When I heard, earlier this year, that a sequel had already been greenlighted and was in production, I thought: Oh, wow, this is going to suck. Saw was prettymuch a one-trick pony: once you saw how the puzzle played out, you'd realize that if "they" made a sequel to it, it would be just more of the same thing--some people locked in a deadly Hitchcock-meets-Se7en puzzle, gotta figure it out before you both die, blah blah blah....And since the sequel was slated to hit theatres just one year after the first film debuted, I couldn't imagine it being very good.

But then I started reading surprisingly positive reviews of it here and there...so I got curious. Tonight, I went to the "free theatre" (the Carmike whose manager is one of my former students, who just lets me walk in a see anything I like for free) to check out Saw II, thinking that if it completely and utterly blew, I could at least console myself by not having had to pay for the privilege.

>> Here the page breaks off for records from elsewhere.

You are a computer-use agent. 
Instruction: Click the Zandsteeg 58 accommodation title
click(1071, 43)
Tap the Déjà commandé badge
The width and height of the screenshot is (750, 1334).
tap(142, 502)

Surprisingly enough, it was actually pretty good!

Yeah, there's the ol' Jigsaw puzzles, like before: only this time the main puzzle involves a bunch of people trapped in a house, slowly rotting from an aerosol toxin that is eating their mucous membranes, who have to figure out how they're all related in order to solve the puzzle and administer syringfuls of antidote to themselves. But there's an added twist: one of the people in the house is the son of a cop currently tracking down the Jigsaw killer--who does, in fact, track down the man...now enfeebled, comfined to a wheelchair as the cancer eating up his brain has rendered him weak and nearly dead. So the story plays out on two levels: the fight to escape the house, and the cop's attempts to get the location of his son out of the mastermind himself. An added twist comes in the form of the girl from the first film played by Shawnee Smith, the only survivor of the killer's weird games. She's been tossed into the house with everyone else for having backslid into her drug addiction again....

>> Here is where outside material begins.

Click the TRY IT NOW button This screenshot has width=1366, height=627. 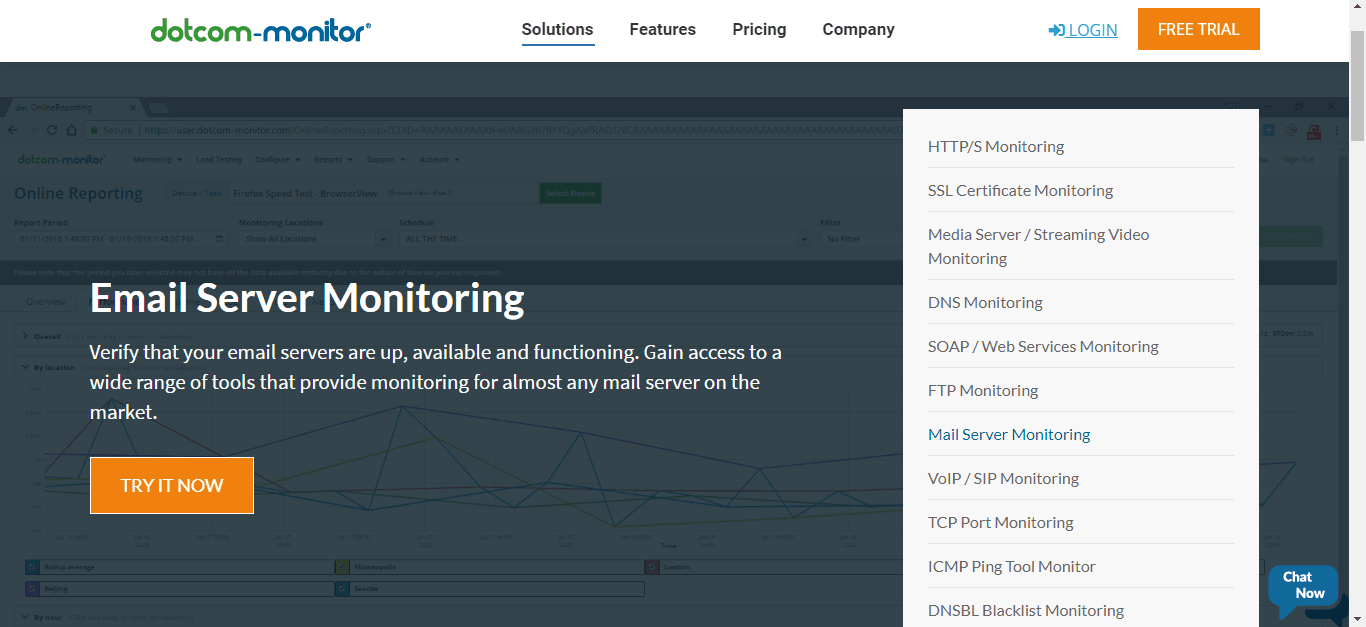[171, 485]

Of course, nothing is what it seems, and there's no point in mentioning much of anything about the plot without ruining the suspense around which it revolves--but I will say that certain aspects of the puzzles are fairly easy to guess from a viewer's standpoint, yet there are definitely some surprises. The fact that the killer himself is a major character this time around, played very admirably and subtly by Tobin Bell, adds a great deal of perspective and depth to the plot....If anything, though, this film is even more brutal than the first. Not gory: there's blood, of course--the trailer's slogan tells you that right off--but not much of it, nor any horrific wounds. But if you don't cringe seeing a girl crawling around in a pit full of filthy, broken syringes, needles sticking out of her flesh everywhere, breaking off in her muscles, then you've a greater tolerance for witnessing human suffering than even I have. It's pretty gruesome, and savagely intense. And, in the end, a little hokey--just like the first--but so what? It's a thriller, and it thrills. It's tense, vicious, and mean-spirited, and beneath all the craziness of the plot there lies a very Nietzschean theme: some people have what it takes to destroy themselves (metaphorically and physically, in some cases) to become more alive and aware of their existence, and some don't. There are those who will gladly cut the key to a trap out of their own eyesocket with a convenient scalpel, and there are those who won't.

And before you ask, 'cause I know someone will: I am a chickenshit. I would not. Which is why I'd much rather be the guy building the traps instead of the rat in them!

At least now I have some ideas for that unused corner of my basement over by the oil room.